Na prática, passados quase 30 anos e três diplomas, Portugal continua a ter um sistema de ensino muito centralizado, em que é o Estado a tomar três quartos das decisões que afectam as escolas. Quem o diz é a OCDE, no Education at Glance 2018, documento que, na comunicação social, foi destacado por afirmar que os professores portugueses eram mais bem pagos que outros profissionais com o mesmo nível de qualificações.
E não creio que o Decreto-Lei n.º 55/2018, aprovado em Julho passado, venha operar uma verdadeira reforma neste domínio. Estendendo a todos os estabelecimentos de ensino o Projecto de Autonomia e Flexibilidade Curricular (implementado como experiência-piloto em 2017/18), deu às escolas o poder de, nomeadamente, gerir até 25% da carga horária do currículo escolar, desdobrar turmas, organizar o funcionamento das disciplinas (por exemplo, anuais ou semestrais), combiná-las e adoptar uma perspectiva multidisciplinar.

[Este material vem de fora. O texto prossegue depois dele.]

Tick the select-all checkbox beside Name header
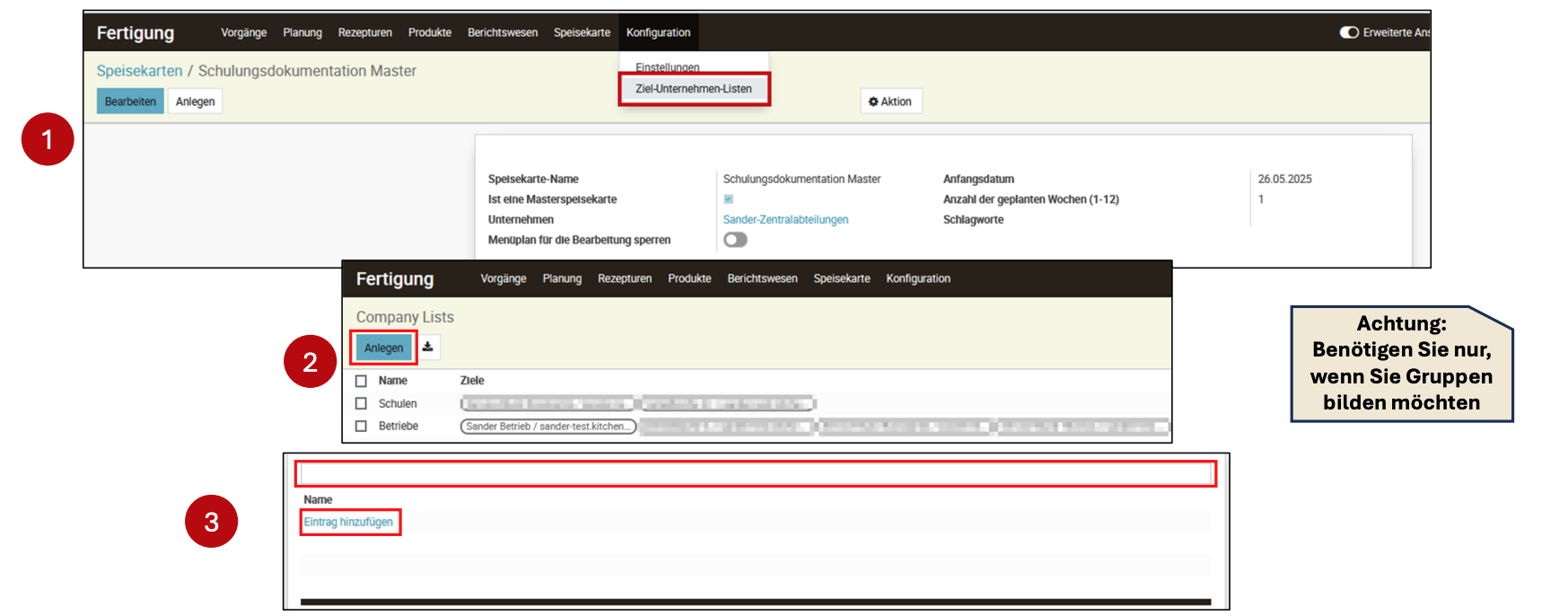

Pode ser pessimismo meu, mas entendo que a autonomia das escolas fica esvaziada se estas não tiverem capacidade para gerir os seus recursos humanos, a começar logo pela sua escolha. No oitavo episódio do programa Fronteiras XXI, intitulado “De Que Escola Precisamos?”, Joaquim Sousa não deixou de referir a dificuldade que a constante mudança de corpo docente lhe trouxe enquanto director da EB123 com Pré-Escolar do Curral das Freiras.

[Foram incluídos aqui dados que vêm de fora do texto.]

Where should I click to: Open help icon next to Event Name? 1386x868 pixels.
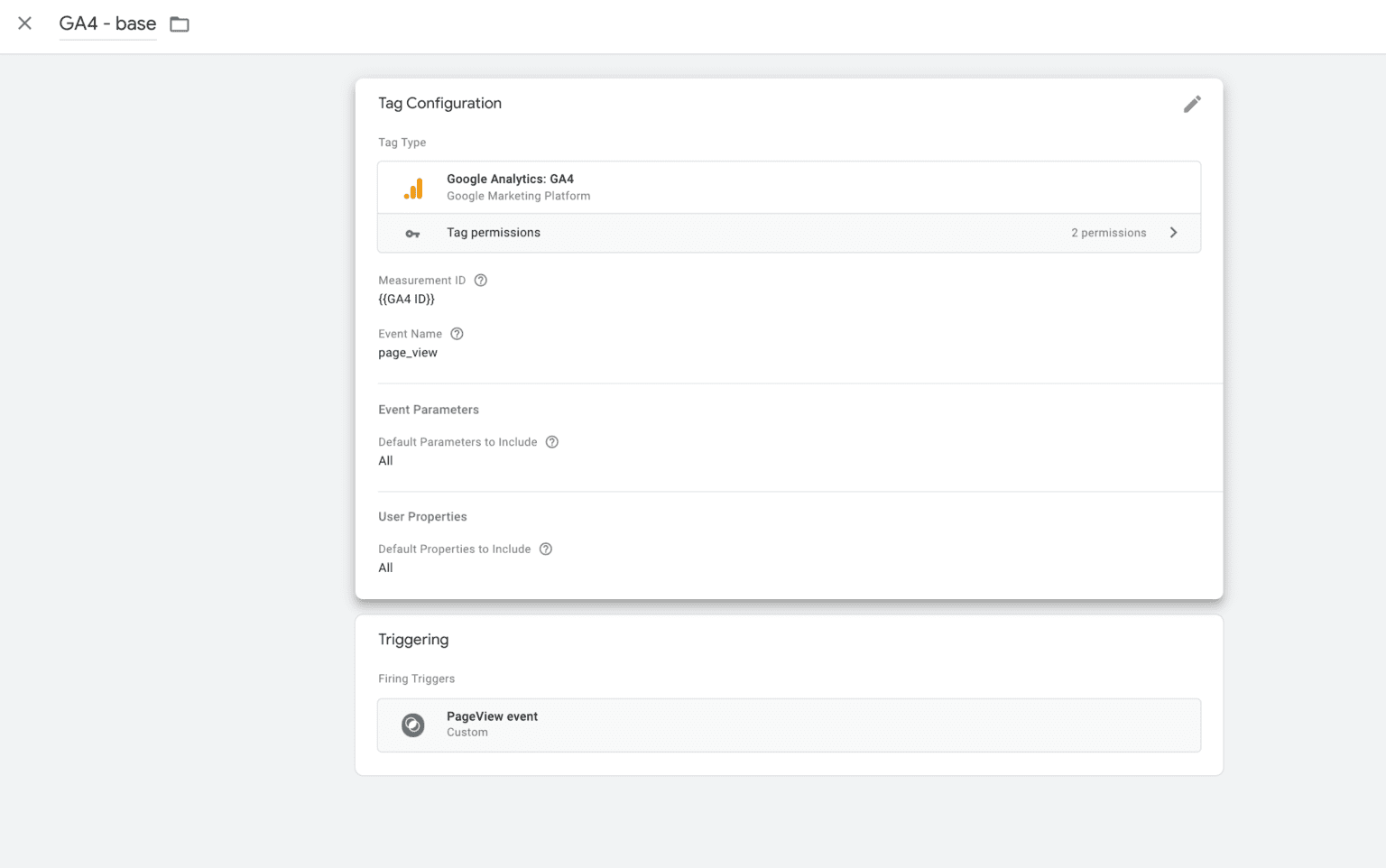457,334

Uma instabilidade que afecta igualmente os professores, que estão constantemente a mudar de escola, sendo colocados ora no Algarve ora no Minho. Vendo as coisas por esse prisma, talvez não seja, afinal, uma profissão assim tão bem remunerada. E já se percebe que seja tão pouco cativante.

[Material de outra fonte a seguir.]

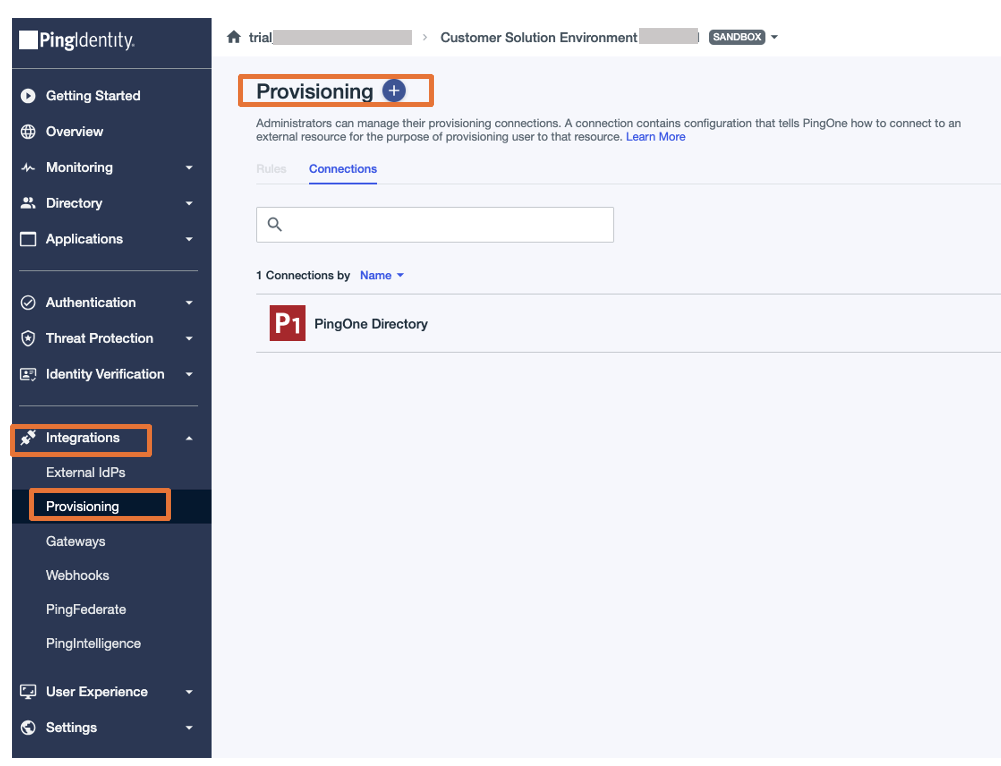Screen dimensions: 1001x766
Task: Click the PingOne Directory P1 logo
Action: point(287,323)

Mas o pior são as externalidades negativas decorrentes dessa falta de vínculo para a própria qualidade da Educação. Uma pessoa que não se identifica com a orientação educativa do estabelecimento de ensino que lhe calhou no concurso nacional de professores, que não se revê nos seus princípios, nos seus valores, nas estratégias adoptadas, dificilmente será um profissional totalmente comprometido e empenhado.
Parece-me, pois, que seria importante mudar a forma de contratação dos professores. A autonomia deveria permitir às escolas seleccionar aqueles docentes cujas características, qualidades e experiência melhor se adequassem ao seu projecto educativo, como, de resto, acontece com quase todas as organizações, incluindo da Administração Pública. E, claro, exemplos de dedicação como o de Joaquim Sousa devem ser enaltecidos e incentivados, devidamente reconhecidos.
Estranhamente, a Secretaria da Educação decidiu integrar a escola do Curral das Freiras na escola básica de Santo António, no Funchal. Retirou-lhe a autonomia que lhe permitiu transformar-se num caso de sucesso nacional e afastou o seu director, recentemente reeleito.
“São miúdos, iguais aos outros miúdos, e têm direito a ter os mesmos sonhos.”: era isto que dizia Joaquim Sousa a quem chegava para ensinar na escola do Curral das Freiras. Aparentemente, ele é que não tinha direito ao seu sonho de mostrar que “a escola é, por definição, um elevador social”.
Nota: A autora escreve segundo a ortografia anterior ao acordo de 1990.
Disclaimer: As opiniões expressas neste artigo são pessoais e vinculam apenas e somente a sua autora.